TriSAM: Tri-Plane SAM for zero-shot cortical blood vessel segmentation in VEM images

While imaging techniques at macro and mesoscales have garnered substantial attention and resources, microscale VEM imaging, capable of revealing intricate vascular details, has lacked the necessary benchmarking infrastructure. In this paper, we address a significant gap in the field of neuroimaging by introducing the largest-to-date public benchmark, \textbf{BvEM}, designed specifically for cortical blood vessel segmentation in volume electron microscopy (VEM) images. Our BvEM benchmark is based on VEM image volumes from three mammal species: adult mouse, macaque, and human.

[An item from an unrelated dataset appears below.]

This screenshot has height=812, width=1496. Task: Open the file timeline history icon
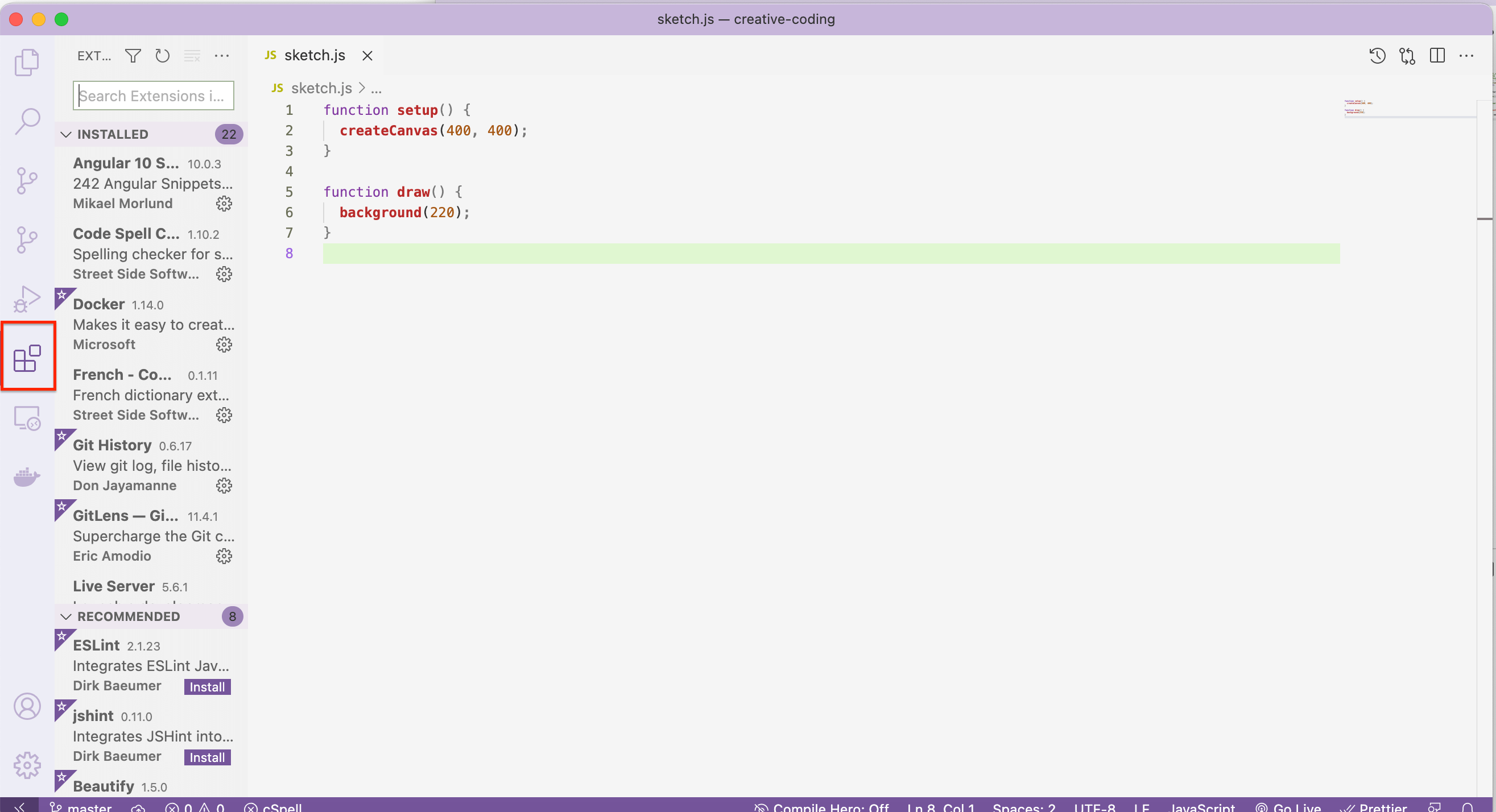1377,56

We standardized the resolution, addressed imaging variations, and meticulously annotated blood vessels through semi-automatic, manual, and quality control processes, ensuring high-quality 3D segmentation. Furthermore, we developed a zero-shot cortical blood vessel segmentation method named TriSAM, which leverages the powerful segmentation model SAM for 3D segmentation. To extend SAM from 2D to 3D volume segmentation, TriSAM employs a multi-seed tracking framework, leveraging the reliability of certain image planes for tracking while using others to identify potential turning points. This approach effectively achieves long-term 3D blood vessel segmentation without model training or fine-tuning. Experimental results show that TriSAM achieved superior performances on the BvEM benchmark across three species.